The film’s first trailer was soundtracked by Johnny Cash’s septuagenarian cover of ‘Hurt’, with an added martial beat, and that’s pretty much what this send-off is going for. Logan is all sentimental, bruised, decrepit masculinity — with an extra dose of pulverizing violence.

One Last Ride

Set in a not-so-distant future, the film finds an aged, injured Logan (aka the Wolverine) caring for a senile Professor X (Patrick Stewart) in an America where the X-Men have died out, and mutants are all but extinct. When a mute little girl with very familiar superpowers (Dafne Keen) turns up at their Mexican hideout, the trio take a desperate road-trip to a rumoured mutant sanctuary in the north, while they attempt to outpace the sinister corporate forces that want her back.

Midway through the film, our leads — hiding out in a casino hotel room — watch the end of legendary 1953 western Shane. “Right or wrong, it’s a brand,” says the titular gunfighter, explaining why a known killer like him has no place in rapidly civilising rural Wyoming. “[It’s] a brand that sticks.”

It’s a pretty clear statement about where this particular film is headed. A supernaturally long lifetime of bloody berserking means that the end for Wolverine is less likely to be peaceful than it is to be draped in gore. But it’s also a none-too-subtle double entendre. Hugh Jackman has been stuck with the X-Men ‘brand’ for the past 17 years, and it’s just this that he wants to escape.

About that gore: there’s a certain breed of comic book fan that’s been clamouring — probably since the release of the first X-Men in 2000 — for a film that will capitalise on the Wolverine’s capacity to inflict grievous bodily harm.
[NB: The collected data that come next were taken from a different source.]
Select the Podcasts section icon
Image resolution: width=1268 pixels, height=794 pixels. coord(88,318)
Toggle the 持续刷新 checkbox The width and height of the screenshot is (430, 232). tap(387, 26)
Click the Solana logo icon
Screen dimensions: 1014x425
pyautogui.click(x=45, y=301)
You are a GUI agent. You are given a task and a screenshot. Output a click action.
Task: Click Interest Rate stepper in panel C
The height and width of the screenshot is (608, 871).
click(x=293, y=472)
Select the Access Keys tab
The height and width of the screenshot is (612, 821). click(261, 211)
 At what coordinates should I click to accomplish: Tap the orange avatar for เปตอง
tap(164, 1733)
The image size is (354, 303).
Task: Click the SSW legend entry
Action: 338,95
Serving up a riot of severed heads, lopped limbs, gaping shotgun wounds, and endless amounts of stabbings, the MA-rated Logan seeks to answer that call. If you’re the type of person who’s been waiting a lifetime to see those adamantium claws sink into a man’s brainpan in silky slow motion, this is the film for you.

It never feels entirely necessary — neither do the ‘fucks’ and other assorted swears added to grit up Jackman’s dialogue — but all the brutality does help give the film a tangible emotional charge. Director James Mangold shoots and orchestrates action with an appreciable clarity, and when he synchs up with the pounding drums of Marco Beltrami’s score, the mayhem has a lively intensity.

Jackman’s previous collaboration with Mangold, 2013’s The Wolverine, was perhaps the best entry in the overstuffed X-Men film canon so far. It dropped Wolverine into a comparatively low-stakes conspiracy within a Japanese Yakuza clan. Logan retains that film’s firm grasp on the character, but it suffers slightly from a middle section that winds on a little too long before the destination is reached.

Still, like its predecessor, Logan feels like a real movie, with a genuine sense of purpose, rather than just the latest reshuffling of Marvel’s intellectual property for the current financial year. It helps to have an end in sight.

Hugh Motherfucking Jackman

It wasn’t always this way, but Jackman’s main instinct as an actor now seems to be to project a vein-popping, aneurysm-level intensity. His role in Logan is essentially a series of grunts, gasps, coughs, and bellowing animal yowls. He’s working to project the granite-hard, bestial menace that fans want to see in the character, but it never feels like his strong suit — all those swears sit weirdly in his mouth. It’s hard to buy Jackman as a guy who says ‘motherfucker’. There’s too much of the theatre kid in him.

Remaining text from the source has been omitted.